(Stored data)
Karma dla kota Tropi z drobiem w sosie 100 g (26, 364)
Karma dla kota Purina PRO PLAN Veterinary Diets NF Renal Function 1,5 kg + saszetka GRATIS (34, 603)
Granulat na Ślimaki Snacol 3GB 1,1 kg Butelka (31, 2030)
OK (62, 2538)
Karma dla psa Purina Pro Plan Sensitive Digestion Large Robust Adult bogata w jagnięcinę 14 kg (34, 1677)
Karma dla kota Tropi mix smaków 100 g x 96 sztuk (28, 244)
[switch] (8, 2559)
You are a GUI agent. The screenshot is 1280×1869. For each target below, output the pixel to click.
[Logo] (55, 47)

--

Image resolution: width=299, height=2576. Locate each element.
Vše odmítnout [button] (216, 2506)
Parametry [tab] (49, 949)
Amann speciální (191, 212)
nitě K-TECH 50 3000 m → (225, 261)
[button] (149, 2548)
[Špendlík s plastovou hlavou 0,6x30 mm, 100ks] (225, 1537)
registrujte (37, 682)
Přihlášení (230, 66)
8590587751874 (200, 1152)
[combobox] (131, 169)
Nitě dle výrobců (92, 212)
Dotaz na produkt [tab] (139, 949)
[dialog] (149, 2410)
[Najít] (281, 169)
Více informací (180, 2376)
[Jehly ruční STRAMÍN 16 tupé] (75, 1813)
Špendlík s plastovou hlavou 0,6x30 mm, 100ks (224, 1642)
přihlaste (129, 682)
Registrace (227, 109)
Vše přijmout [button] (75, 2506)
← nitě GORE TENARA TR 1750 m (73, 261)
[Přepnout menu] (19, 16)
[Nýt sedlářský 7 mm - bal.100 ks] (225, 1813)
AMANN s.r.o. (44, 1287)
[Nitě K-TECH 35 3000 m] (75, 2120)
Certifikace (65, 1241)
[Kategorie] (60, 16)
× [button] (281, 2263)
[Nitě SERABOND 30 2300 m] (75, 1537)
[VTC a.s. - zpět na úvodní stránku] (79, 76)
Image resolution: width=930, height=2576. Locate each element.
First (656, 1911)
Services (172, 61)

--

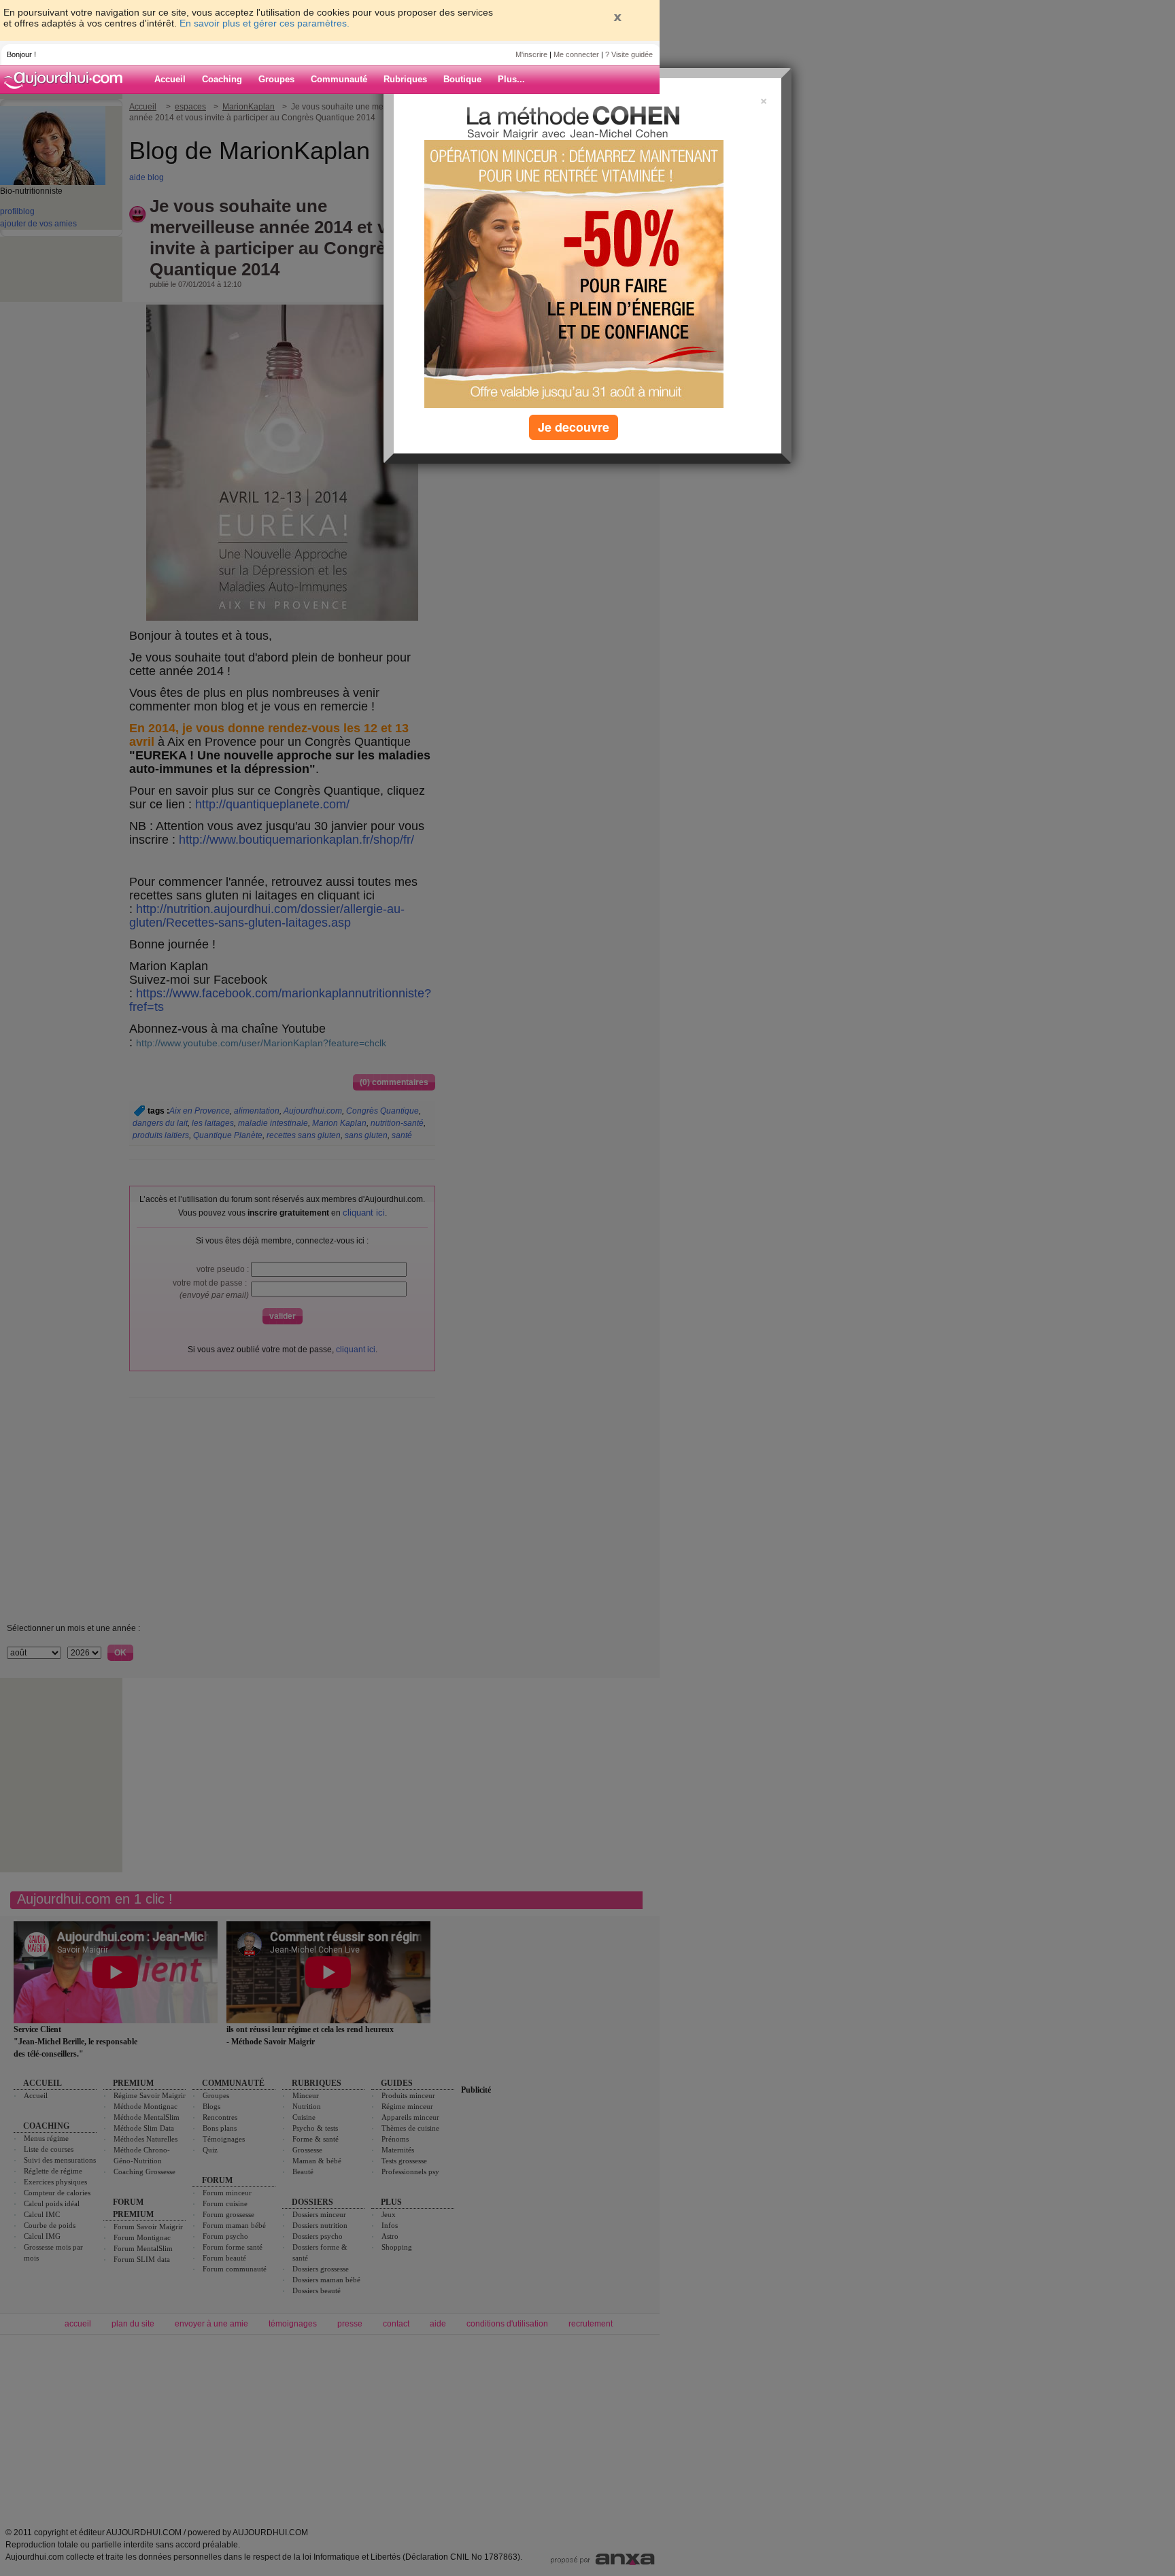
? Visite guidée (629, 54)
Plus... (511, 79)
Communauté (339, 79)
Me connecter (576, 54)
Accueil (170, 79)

Problem statement
Look over the records. Copy the lines that include the word "Purina".

Reply to the task
Karma dla kota Purina PRO PLAN Veterinary Diets NF Renal Function 1,5 kg + saszetka GRATIS (34, 603)
Karma dla psa Purina Pro Plan Sensitive Digestion Large Robust Adult bogata w jagnięcinę 14 kg (34, 1677)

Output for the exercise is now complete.